Several UW-Platteville faculty members spoke in favor of the proposed UW System Freshwater Collaborative of Wisconsin at the Wisconsin Water Task Force public hearing Wednesday in Lancaster, Wisconsin.
The Freshwater Collaborative of Wisconsin would establish the nation’s most significant, integrated, multi-institutional higher education program serving the freshwater economy, according to UW System. A majority of the 13 comprehensive universities would be involved, each tasked with different areas of study. The program would bring 1,000 undergraduate and 400 graduate students to the system, as well as add 100 new faculty and researchers, to address important water issues.
For UW-Platteville, an interdisciplinary major would be created that would bring agricultural, engineering, science, business and liberal arts approaches to studying the Driftless Area’s unique water features.

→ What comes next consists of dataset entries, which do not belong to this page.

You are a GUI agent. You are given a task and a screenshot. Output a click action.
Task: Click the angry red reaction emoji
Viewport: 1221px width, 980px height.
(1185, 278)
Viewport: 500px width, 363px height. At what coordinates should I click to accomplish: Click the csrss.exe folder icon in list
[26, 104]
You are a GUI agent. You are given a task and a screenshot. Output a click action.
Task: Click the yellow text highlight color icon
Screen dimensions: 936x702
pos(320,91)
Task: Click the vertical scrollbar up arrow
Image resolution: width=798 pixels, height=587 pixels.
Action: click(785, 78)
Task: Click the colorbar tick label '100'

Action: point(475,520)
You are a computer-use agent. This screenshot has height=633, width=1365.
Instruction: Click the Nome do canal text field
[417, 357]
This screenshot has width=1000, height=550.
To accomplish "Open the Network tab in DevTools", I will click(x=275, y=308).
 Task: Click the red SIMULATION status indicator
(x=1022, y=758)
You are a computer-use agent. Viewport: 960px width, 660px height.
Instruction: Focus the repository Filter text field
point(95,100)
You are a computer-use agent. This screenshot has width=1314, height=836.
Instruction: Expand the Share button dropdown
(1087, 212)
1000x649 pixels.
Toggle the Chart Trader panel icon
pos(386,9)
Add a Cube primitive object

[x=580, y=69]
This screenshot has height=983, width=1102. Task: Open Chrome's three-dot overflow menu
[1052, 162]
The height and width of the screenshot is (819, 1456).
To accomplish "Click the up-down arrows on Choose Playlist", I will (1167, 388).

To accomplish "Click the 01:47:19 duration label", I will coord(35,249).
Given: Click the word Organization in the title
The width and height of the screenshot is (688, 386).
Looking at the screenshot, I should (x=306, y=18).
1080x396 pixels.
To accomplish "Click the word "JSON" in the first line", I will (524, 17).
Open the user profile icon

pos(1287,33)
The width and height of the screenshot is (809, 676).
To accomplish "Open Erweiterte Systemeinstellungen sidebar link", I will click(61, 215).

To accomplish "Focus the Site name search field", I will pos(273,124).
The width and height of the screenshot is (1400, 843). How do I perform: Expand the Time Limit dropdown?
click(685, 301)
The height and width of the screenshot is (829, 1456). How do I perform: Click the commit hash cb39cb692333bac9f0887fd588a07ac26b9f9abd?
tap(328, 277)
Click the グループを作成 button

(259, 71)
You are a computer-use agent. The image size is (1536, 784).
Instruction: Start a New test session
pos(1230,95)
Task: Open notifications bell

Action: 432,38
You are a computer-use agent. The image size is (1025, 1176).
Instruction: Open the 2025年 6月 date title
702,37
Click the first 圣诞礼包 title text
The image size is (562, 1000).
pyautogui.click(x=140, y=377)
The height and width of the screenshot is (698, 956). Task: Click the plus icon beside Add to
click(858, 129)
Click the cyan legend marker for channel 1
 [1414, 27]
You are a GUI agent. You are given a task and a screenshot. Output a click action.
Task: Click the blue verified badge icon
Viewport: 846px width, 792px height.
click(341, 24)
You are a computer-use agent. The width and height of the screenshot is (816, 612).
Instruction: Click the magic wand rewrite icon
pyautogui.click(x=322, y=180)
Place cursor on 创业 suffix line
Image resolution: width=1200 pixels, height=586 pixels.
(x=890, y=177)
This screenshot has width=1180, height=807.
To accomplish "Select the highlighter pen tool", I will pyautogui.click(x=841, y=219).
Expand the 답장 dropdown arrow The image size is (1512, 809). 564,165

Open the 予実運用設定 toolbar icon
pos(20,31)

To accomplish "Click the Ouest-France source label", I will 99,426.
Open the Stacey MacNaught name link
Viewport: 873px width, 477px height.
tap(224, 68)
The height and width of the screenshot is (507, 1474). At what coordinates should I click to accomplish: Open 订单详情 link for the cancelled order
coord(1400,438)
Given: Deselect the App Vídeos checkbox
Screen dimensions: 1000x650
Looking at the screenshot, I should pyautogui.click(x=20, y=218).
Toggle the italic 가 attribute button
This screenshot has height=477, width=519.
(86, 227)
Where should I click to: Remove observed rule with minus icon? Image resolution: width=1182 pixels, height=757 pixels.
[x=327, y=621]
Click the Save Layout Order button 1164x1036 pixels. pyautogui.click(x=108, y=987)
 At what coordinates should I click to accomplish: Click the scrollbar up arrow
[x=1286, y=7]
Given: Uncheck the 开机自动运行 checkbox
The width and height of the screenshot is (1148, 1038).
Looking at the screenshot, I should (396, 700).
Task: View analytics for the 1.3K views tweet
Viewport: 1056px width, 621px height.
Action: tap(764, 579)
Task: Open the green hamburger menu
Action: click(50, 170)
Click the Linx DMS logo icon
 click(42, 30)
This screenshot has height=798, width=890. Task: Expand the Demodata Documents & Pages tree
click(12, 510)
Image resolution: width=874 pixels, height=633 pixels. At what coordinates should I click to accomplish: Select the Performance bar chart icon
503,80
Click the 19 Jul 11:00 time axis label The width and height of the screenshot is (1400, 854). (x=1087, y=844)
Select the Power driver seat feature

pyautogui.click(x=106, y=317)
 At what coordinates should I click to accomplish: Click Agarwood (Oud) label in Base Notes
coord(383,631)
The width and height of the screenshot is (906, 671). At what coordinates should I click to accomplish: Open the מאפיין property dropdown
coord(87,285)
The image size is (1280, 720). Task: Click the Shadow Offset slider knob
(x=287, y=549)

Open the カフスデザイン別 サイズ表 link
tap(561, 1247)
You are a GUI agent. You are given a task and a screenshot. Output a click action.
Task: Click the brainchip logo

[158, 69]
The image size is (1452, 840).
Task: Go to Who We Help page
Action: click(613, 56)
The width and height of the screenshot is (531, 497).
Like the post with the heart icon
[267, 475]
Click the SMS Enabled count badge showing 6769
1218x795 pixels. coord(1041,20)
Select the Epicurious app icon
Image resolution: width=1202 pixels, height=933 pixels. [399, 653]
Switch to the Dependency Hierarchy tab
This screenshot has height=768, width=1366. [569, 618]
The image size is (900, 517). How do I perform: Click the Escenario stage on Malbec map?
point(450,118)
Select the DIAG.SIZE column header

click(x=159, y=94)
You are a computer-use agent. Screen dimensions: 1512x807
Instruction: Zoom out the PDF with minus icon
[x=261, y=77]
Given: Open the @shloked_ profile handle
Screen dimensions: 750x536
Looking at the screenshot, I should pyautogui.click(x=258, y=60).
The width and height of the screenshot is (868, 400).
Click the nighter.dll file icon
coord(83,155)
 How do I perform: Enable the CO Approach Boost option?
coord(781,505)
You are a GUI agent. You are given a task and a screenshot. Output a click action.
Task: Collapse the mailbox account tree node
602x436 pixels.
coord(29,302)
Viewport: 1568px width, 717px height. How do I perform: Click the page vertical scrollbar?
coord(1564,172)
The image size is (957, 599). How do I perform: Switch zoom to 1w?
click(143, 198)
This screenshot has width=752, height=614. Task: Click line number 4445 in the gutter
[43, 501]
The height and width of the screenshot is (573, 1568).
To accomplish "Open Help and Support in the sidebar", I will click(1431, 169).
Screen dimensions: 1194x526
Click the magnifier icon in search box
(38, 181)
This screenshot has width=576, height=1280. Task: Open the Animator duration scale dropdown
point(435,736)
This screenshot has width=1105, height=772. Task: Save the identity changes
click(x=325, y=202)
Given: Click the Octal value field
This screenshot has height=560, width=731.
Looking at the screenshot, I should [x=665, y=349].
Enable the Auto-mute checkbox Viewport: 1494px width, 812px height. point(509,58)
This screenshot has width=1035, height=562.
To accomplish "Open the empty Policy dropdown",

“Imagine a student that understands the importance of water and environmental quality in the context of making good business decisions and uses data driven science to find solutions that satisfy all stakeholders. These are the type of students that we envision coming out of the UW-Platteville Freshwater Program,” said Dr. Austin Polebitski, associate professor of civil and environmental engineering. “The best part of the Freshwater Collaborative is that each campus has their own identity and story that make up their Freshwater graduates, all equally compelling to the local need. I believe that graduates of our proposed Freshwater Collaborative program will be at the forefront of finding creative and innovative solutions that bring all stakeholders together to move forward.”
The new initiative would make use of current UW-Platteville expertise and facilities, such as Pioneer Farm, the TREES Lab, Memorial Park and other laboratories. The upcoming Boebel Hall renovations will feature a freshwater laboratory as well.
Dr. Kristopher Wright, professor of biology, said, “The Freshwater Collaborative recognizes the water challenges we face require both big picture and local perspectives. Wisconsin’s issues require the ability to work across different areas of expertise and communicate how data informs business, engineering and science. This freshwater collaborative is intended to meet this demand and solidify Wisconsin’s world leadership in freshwater science, technology, entrepreneurship and economic growth.”
Dennis Busch, research manager at Pioneer Farm, also testified at the water studies being done at the university’s 430-acre farm. Student Paul Arellano, who previously presented at the Research in the Rotunda, showed the research he conducted while studying at UW-Platteville Baraboo Sauk County.